This listing is lengthy. However, it would be even longer were it to contain all the context- and fact-driven issues that could constitute an agenda structured solely along feminist lines. Indeed, its length offers no consolation to women who are lesbian, bisexual, or transgendered, women with disabilities, and/or elder women who do not see their rights reflected on it. They will assume their claims lie buried within the listed categories. Moreover, this listing is also vulnerable to the criticism that some issues might overlap more than one theme. These shortcomings notwithstanding, the virtue of making our proposed feminist constitutional agenda as extensive as it is, lies in the fact that it is significantly more detailed than most of the agendas that are designed from a purportedly "gender neutral" constitutional law perspective. Such scholarship tends to address issues as if they pertain either to federalism and separation of powers, or to constitutional rights. Typically, the latter research will be further bifurcated into studies focusing on one of two main strategies for dealing with rights conflicts. The more popular strategy is autonomy, which encompasses claims that range from privacy claims to the collective claim of self-determination.13 Thus, when perceived in terms of self-determination, autonomy is the rallying cry of many indigenous, racial, ethnic, and linguistic groups. On occasion, most of these rights-seeking groups also turn to the other major strategy for managing rights conflicts, which is equality. Although these three major constitutional law categories - federalism, autonomy, and equality - might capture women's claims, they also might distort and/or impoverish them, viz. should claims of democratic underrepresentation be subsumed under autonomy or equality, or are they sui generis? Also, with only three categories at their disposal, scholars might be tempted to portray the relationships among them as adversarial, viz. treating pornography as a contest between the pornographers' autonomy and the equality rights of women and girls, which would neglect entirely the entitlement of the latter to self-determination or autonomy.

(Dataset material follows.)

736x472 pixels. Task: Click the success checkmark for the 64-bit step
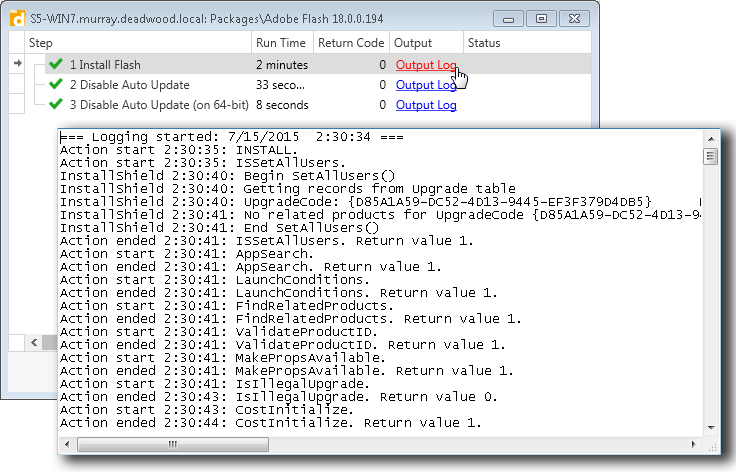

Thus, we propose to design a feminist constitutional agenda as a middle course between the extensive and reality-driven delineation of issues that feminist scholars advance and the more rigidly bounded, often threefold, doctrinal categorization found in constitutional law scholarship. The main purpose of this introduction is to raise some of the major questions that should be addressed under each of the headings described in the hope that, when approaching the different national experiences that are described in this book, the reader will be able to identify the span of possible answers and assess their practical impact. The reader will realize that the themes are in fact drawn from the national chapters that follow. Not every theme is found in every chapter, and some chapters may contain other themes that have not been explicitly added to this agenda. Knowing that some themes overlap, and that some themes should be but are not self-evident in our listing, we invite feminist constitutional law scholars to continue what we have begun by de- and reconstructing our agenda themes as part of our larger project of encouraging judicial recognition of the constitutional structures and rights necessary to overcome the subordination of women. Our primary goal is, in short, to identify, sustain and promote the constitutional norms and strategies that will achieve gender equality for women. To this end, we invite feminist, legal, and other interested scholars to think about constitutions in a gendered way.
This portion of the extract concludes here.